One type of amphoteric species are amphiprotic molecules, which can either donate or accept a proton (H+). Examples include amino acids and proteins, which have amine and carboxylic acid groups, and self-ionizable compounds such as water.
Ampholytes are amphoteric molecules that contain both acidic and basic groups and will exist mostly as zwitterions in a certain range of pH. The pH at which the average charge is zero is known as the molecule's isoelectric point. Ampholytes are used to establish a stable pH gradient for use in isoelectric focusing.
Amphoteric is derived from the Greek word amphoteroi (ἀμφότεροι) meaning "both". Related words in acid-base chemistry are amphichromatic and amphichroic, both describing substances such as acid-base indicators which give one colour on reaction with an acid and another colour on reaction with a base.

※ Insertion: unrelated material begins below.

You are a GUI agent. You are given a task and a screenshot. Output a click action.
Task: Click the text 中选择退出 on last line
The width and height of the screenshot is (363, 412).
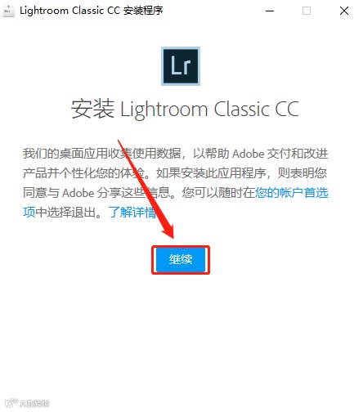(65, 213)
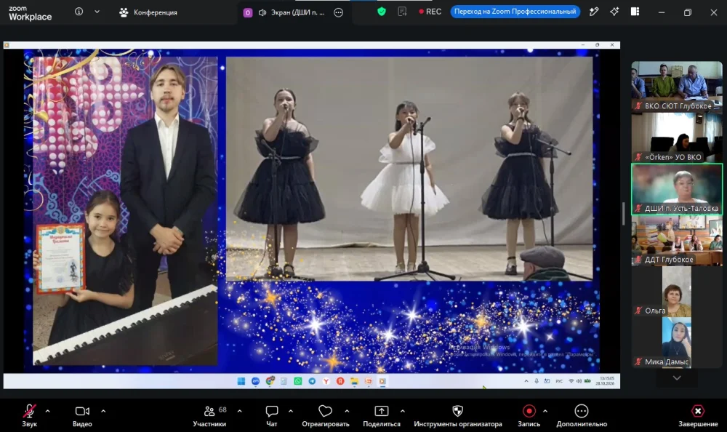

According to the Brønsted-Lowry theory of acids and bases: acids are proton donors and bases are proton acceptors. An amphiprotic molecule (or ion) can either donate or accept a proton, thus acting either as an acid or a base. Water, amino acids, hydrogen carbonate ions and hydrogen sulfate ions are common examples of amphiprotic species. Since they can donate a proton, all amphiprotic substances contain a hydrogen atom. Also, since they can act like an acid or a base, they are amphoteric.